Film and TV Review Essays
Author: Ian Condry
Keywords: Cultural Studies, Film, Japan, Literature, Northeast Asia, World/American History
How to Cite: Condry, I. (2004) “Katana Envy”, Education About Asia. 9(3). doi: https://doi.org/10.65959/eaa.629
The global spread of Japanese popular culture is neither new, nor exclusively Japanese, but what is new is a sense that in today’s media-saturated world, cultural communication is central to business and politics in previously unrecognized ways. For some, trade in Japanese culture represents a political “soft power” that makes Japan, and Japan’s national interests, attractive. Others see a marketing brand of “gross national cool” to be exploited for business purposes. Some businesspeople say Japan, even more than the US, is a touchstone for global, especially youth culture, trends. All of sudden, culture is cool. Can samurai tell us something about the power of cool going global? After watching a recent spate of samurai-related films from both the US and Japan, I was struck by how, as a teacher of Japanese culture, my initial reaction is to point out all things the films get wrong, and how my students couldn’t care less. I’m beginning to think there may be more productive ways of relating these pop culture icons that are part historical abomination, part cultural utopia, to the work we do as teachers. With the new cross-disciplinary interest in culture, I also think cultural scholars can contribute more than primarily pointing out faults. For what is interesting is not so much what the films get wrong, but the things they deem essential to get right.

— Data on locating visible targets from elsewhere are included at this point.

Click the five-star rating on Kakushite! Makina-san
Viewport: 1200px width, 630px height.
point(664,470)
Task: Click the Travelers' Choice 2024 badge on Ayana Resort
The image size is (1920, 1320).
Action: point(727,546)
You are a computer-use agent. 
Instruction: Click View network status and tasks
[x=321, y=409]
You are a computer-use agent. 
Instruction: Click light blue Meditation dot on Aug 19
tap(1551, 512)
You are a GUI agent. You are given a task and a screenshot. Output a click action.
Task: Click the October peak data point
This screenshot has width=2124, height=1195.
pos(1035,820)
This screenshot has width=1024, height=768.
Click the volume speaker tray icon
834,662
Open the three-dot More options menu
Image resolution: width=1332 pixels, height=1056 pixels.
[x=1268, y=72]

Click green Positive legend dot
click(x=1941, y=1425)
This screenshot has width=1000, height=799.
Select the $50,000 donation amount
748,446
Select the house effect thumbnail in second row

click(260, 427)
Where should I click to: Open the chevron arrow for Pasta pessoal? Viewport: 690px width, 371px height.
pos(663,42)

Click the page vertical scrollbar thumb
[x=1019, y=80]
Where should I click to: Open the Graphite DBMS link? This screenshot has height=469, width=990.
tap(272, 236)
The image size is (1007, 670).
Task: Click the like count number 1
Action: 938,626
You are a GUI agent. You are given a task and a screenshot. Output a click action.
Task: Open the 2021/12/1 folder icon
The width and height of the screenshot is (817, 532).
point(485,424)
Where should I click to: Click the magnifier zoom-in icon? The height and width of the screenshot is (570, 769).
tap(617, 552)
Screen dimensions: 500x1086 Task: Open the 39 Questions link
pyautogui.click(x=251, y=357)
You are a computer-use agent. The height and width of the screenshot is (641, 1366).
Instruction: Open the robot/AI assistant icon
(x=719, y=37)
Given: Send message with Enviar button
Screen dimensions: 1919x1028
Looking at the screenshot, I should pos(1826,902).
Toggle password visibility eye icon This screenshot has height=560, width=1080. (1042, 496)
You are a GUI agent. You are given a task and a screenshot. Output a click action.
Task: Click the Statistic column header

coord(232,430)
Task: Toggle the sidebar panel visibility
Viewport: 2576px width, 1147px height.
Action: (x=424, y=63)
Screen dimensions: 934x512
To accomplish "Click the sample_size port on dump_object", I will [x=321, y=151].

The 2002 film Twilight Samurai (Tasogare Seibei), starring Sanada Hiroyuki (also in The Last Samurai), is a remarkable contrast because it takes place in roughly the same nineteenth century period, only here slightly before rather than slightly after the Meiji Restoration in 1868. This film, directed by Yamada Yoji, who also produced the Tora-san series, is in ways sentimental (the lead samurai is a good father and a feminist who encourages his young daughters to attend school), but is also steely-eyed in its portrayal of the class antagonisms that helped bring down the Shogunate military rule. “Twilight” himself, ridiculed by his fellows for not keeping up samurai appearances, is a humble, poverty-stricken, widower samurai, whose sword skills stand not simply for “honor” but for one of several competing visions of what is honorable.
One difference between the two films is the sense of social depth one gets in the ways the narrative is constructed, which in a way echoes a difference between how anthropologists view culture, and how I see culture being represented in the debates over soft power, or national culture as a marketing brand. In Twilight Samurai, the sword and Twilight’s skills with it are central, but in the background dead children keep floating by on the river. While the samurai bureaucrats are counting their stores and flirting with geisha, the farmers are in the midst of a severe famine. In The Last Samurai, the samurai village is a picture of the warrior’s life as zen poetry, and the East/West divide is paramount. In Twilight, it’s samurai against samurai, honor against honor, in a way that more deeply captures the contradictions of the cultural worlds we try to describe, as opposed to identifying a singular “Japanese culture” that exerts soft power beyond its borders. Showing the ideological processes at work in these different representations is perhaps more instructive than highlighting the errors.